• **WHAT IS REQUIRED**
Write out again the entries from the first line to the line that includes "Tap the red upload arrow icon", keeping both of those lines.

• **INFORMATION SHOWN**
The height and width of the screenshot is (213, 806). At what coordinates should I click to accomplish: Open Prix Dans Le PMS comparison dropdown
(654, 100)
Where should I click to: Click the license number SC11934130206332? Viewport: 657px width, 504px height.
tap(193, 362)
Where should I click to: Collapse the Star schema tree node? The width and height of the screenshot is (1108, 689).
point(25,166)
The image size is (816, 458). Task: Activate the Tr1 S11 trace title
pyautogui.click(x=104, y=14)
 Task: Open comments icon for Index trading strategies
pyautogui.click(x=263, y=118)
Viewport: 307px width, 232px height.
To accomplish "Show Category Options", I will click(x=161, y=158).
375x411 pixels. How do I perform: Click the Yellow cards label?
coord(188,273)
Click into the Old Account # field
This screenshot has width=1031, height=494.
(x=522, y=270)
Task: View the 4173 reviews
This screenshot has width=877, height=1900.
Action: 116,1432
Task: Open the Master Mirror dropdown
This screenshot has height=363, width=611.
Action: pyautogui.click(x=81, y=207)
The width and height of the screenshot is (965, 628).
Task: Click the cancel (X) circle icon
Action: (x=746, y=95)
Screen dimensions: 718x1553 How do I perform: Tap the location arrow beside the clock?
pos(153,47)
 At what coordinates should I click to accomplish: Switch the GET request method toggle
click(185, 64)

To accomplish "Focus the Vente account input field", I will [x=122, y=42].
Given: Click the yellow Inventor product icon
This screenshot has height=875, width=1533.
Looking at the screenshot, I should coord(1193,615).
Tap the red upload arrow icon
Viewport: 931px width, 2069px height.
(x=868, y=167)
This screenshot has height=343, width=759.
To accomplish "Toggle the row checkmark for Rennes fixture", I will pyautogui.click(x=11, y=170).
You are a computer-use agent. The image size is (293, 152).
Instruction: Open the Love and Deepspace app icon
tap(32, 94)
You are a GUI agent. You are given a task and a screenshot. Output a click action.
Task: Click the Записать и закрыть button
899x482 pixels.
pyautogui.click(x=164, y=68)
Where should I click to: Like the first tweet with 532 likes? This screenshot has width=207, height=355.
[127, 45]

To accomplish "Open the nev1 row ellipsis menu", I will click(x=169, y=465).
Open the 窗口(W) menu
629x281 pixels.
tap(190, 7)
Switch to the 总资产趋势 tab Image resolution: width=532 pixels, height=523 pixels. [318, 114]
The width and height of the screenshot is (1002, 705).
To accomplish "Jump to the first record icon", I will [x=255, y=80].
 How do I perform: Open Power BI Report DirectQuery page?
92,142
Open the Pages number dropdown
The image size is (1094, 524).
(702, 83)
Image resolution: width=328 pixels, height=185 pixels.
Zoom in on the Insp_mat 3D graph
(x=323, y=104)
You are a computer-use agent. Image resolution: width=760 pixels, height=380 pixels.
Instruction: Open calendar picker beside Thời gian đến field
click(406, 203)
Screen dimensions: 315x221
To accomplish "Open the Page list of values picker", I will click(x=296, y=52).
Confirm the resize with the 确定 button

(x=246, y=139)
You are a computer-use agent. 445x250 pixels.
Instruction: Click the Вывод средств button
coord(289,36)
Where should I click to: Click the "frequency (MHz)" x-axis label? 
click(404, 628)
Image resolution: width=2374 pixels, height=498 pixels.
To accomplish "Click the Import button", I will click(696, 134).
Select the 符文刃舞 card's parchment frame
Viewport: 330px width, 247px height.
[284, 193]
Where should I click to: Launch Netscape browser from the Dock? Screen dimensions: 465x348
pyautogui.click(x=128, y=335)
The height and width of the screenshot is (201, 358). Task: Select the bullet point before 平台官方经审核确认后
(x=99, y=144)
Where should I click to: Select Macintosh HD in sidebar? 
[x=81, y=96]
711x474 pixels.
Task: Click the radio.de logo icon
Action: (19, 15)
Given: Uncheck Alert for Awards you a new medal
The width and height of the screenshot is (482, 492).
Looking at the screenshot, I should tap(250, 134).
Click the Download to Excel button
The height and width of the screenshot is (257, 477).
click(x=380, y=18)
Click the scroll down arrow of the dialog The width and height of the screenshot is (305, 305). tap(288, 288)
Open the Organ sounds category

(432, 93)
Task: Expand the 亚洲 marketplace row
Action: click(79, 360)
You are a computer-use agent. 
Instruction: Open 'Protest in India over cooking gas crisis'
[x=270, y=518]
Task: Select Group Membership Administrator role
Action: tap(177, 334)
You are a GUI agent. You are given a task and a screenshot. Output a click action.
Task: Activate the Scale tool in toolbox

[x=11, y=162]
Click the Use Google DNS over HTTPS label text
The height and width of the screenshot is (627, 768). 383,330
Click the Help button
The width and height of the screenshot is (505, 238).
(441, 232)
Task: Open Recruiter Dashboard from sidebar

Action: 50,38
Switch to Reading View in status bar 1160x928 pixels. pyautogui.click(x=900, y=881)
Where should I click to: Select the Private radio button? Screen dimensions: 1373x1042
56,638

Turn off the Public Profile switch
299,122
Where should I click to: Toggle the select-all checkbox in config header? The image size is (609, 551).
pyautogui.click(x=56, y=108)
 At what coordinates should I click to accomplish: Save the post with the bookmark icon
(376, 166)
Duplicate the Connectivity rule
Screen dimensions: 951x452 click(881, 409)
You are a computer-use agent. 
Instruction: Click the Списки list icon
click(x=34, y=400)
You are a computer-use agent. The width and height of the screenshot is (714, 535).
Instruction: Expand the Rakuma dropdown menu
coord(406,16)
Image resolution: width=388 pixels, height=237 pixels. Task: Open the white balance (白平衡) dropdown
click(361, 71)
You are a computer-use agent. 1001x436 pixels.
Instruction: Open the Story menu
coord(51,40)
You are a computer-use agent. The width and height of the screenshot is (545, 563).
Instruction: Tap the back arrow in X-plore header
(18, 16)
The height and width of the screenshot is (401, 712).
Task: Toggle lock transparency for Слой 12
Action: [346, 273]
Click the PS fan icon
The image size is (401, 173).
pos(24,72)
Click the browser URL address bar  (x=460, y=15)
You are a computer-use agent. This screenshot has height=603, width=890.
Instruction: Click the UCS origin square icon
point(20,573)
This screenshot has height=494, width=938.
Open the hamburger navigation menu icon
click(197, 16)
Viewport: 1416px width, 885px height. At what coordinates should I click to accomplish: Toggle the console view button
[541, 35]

• **RESPONSE TO THIS EXERCISE**
The height and width of the screenshot is (213, 806). At what coordinates should I click to accomplish: Open Prix Dans Le PMS comparison dropdown
(654, 100)
Where should I click to: Click the license number SC11934130206332? Viewport: 657px width, 504px height.
tap(193, 362)
Where should I click to: Collapse the Star schema tree node? The width and height of the screenshot is (1108, 689).
point(25,166)
The image size is (816, 458). Task: Activate the Tr1 S11 trace title
pyautogui.click(x=104, y=14)
 Task: Open comments icon for Index trading strategies
pyautogui.click(x=263, y=118)
Viewport: 307px width, 232px height.
To accomplish "Show Category Options", I will click(x=161, y=158).
375x411 pixels. How do I perform: Click the Yellow cards label?
coord(188,273)
Click into the Old Account # field
This screenshot has width=1031, height=494.
(x=522, y=270)
Task: View the 4173 reviews
This screenshot has width=877, height=1900.
Action: 116,1432
Task: Open the Master Mirror dropdown
This screenshot has height=363, width=611.
Action: pyautogui.click(x=81, y=207)
The width and height of the screenshot is (965, 628).
Task: Click the cancel (X) circle icon
Action: (x=746, y=95)
Screen dimensions: 718x1553 How do I perform: Tap the location arrow beside the clock?
pos(153,47)
 At what coordinates should I click to accomplish: Switch the GET request method toggle
click(185, 64)

To accomplish "Focus the Vente account input field", I will [x=122, y=42].
Given: Click the yellow Inventor product icon
This screenshot has height=875, width=1533.
Looking at the screenshot, I should coord(1193,615).
Tap the red upload arrow icon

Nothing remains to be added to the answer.